Colm O’Gorman of Amnesty International Ireland lamented the general lack of civilised debate in Ireland on the subject, claiming that general attitudes towards abortion have not “silenced” the issue. He claimed that Ireland was “pathologically incapable” of having a reasonable discussion on the issue, adding that at the heart of opposing attitudes lay a suggested “mistrust of women”.
O’Gorman also cited a Red C Research and Marketing poll carried out for Amnesty International Ireland that claims that 81 per cent of respondents support widening the grounds for legalised abortion in the country, while only 7 per cent opposed decriminalisation on all grounds.
Veteran abortion rights campaigner Ailbhe Smyth spoke with both outrage and optimism at the panel discussion. Her outrage lay with what she described as the “deeply dysfunctional, impractical and unreasonable” demands that the government and societal stigma have placed on women seeking access to abortion.

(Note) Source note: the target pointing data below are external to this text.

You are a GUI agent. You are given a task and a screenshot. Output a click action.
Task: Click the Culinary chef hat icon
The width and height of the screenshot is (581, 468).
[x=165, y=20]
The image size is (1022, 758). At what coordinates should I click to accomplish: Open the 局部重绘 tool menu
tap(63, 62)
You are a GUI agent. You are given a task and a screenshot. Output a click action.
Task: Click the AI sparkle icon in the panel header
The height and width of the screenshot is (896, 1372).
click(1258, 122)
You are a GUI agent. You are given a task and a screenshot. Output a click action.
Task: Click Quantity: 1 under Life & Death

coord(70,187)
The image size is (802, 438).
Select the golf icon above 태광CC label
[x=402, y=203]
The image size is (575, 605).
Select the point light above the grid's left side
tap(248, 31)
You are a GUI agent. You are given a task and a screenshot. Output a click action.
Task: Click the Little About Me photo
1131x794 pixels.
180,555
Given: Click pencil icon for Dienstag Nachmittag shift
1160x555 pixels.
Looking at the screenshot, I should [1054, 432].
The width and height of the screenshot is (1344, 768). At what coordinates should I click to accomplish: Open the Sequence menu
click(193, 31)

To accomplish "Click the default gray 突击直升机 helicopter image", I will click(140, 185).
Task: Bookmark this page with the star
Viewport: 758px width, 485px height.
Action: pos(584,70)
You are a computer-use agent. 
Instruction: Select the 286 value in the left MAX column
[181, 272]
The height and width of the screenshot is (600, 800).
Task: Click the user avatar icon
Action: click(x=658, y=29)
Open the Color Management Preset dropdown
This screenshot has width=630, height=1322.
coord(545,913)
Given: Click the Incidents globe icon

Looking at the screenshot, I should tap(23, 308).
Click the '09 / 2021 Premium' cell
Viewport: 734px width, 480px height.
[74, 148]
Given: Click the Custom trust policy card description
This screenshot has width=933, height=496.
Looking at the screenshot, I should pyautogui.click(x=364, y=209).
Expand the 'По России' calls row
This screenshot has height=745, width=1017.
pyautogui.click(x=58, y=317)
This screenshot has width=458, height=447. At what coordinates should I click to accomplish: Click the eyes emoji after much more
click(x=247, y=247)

Nevertheless Smyth expressed her hopes for the future and her ambition for a “post-repeal Ireland”, and thanked the audience for their participation in the discussion, telling them: “you’re the people who are going to be so absolutely key and crucial in winning the referendum when we actually get it”.
Smyth also thanked Ingle and Tara Flynn for “breaking through that deadweight of silence… that has stifled so many women from speaking in an ordinary and honest way” about their experiences.
Dr Peadar O’Grady brought attention to the medical perspective of the discussion, addressing misconceptions about the safety and effects of abortions. He claimed that abortion was “an incredibly safe procedure” and suggested that the decriminalisation of the practice made them less frequent.
O’Grady also spoke at length of the power of students and universities as agents and centres of social change. Although he admitted that they were “often patronised”, students, he acknowledged, “have the power” to help engineer radical social change. He also praised the work of Medical Students for Choice, an international organisation working to destigmatize abortion and improving health science curricula accordingly.
Kalianne Farren, a student of European Studies at Trinity and member of the union committee at the heart of the campaign, discussed the extent to which repealing the eighth amendment ought to be an issue embraced by students. In her speech, Farren told of how young female students who are immersed in student life face losing out on life in the event of a crisis pregnancy.
The discussion remained polite and civil with no disturbance from audience members of either supporting or opposing beliefs. Audience questions ranged from the discussion of the debate on whether life begins at birth of conception, to handling differences of opinion among friends and family, to effectively lobbying for suitable medical training in the area for doctors. Ruane stipulated that questions were not to be addressed to either Ingle or Farren as it was their first time on a discussion panel of this nature in College.
Correction:Oct 7, 2015
An earlier version of this article incorrectly referred to Dr. Peadar O’Grady as Dr. Peadar O’Rourke.